### Exercise aim
Convert the stretch of lines from the one containing "Given: Tap the 'Я живу' message bubble" through the one containing "tap(270, 81)" into a two-column CSV with the headers input and output. Give one row per entry, with its wording under input and its matching answer under output, each in a single quoted field with line breaks replaced by spaces.

────────────────

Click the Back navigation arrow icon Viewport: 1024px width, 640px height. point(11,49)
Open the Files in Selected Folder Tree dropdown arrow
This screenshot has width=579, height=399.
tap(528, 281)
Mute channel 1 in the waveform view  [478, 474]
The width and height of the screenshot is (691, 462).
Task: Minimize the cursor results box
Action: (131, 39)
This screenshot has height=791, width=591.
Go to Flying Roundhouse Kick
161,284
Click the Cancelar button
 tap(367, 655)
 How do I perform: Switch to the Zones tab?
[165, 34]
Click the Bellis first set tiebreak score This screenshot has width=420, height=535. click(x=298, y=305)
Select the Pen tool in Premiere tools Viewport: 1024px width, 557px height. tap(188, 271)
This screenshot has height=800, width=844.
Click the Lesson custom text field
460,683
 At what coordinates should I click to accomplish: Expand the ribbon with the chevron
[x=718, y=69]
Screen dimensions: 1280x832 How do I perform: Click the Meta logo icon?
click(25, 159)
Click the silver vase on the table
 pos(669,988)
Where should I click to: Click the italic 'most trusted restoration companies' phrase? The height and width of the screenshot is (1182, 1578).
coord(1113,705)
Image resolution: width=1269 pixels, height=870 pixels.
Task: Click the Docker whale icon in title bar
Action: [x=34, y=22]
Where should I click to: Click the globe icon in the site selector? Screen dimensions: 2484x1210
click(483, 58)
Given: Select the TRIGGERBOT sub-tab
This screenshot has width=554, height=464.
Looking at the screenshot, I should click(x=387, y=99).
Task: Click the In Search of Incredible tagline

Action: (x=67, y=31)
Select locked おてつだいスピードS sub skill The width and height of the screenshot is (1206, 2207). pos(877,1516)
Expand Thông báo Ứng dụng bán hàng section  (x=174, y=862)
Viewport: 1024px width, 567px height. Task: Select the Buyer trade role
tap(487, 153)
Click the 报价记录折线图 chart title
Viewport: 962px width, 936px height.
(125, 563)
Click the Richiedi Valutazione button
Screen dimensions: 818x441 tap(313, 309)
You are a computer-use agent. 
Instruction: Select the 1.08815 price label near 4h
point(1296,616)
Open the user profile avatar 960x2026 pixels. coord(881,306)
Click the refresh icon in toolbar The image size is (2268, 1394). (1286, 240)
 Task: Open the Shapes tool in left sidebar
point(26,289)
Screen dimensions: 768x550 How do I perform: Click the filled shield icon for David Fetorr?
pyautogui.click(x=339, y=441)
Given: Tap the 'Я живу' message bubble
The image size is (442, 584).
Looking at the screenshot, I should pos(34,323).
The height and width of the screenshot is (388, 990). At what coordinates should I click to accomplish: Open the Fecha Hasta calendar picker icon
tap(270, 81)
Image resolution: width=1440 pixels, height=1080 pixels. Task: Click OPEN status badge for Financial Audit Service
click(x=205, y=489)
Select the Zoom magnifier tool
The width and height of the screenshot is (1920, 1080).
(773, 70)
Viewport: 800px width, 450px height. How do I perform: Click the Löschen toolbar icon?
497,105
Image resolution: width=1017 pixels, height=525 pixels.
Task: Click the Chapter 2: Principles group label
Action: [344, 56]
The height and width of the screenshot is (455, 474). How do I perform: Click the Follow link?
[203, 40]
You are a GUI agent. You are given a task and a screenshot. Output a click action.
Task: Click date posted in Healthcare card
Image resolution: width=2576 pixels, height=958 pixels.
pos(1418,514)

────────────────

### Exercise result
input,output
"Given: Tap the 'Я живу' message bubble The image size is (442, 584).","Looking at the screenshot, I should pos(34,323)."
"The height and width of the screenshot is (388, 990). At what coordinates should I click to accomplish: Open the Fecha Hasta calendar picker icon","tap(270, 81)"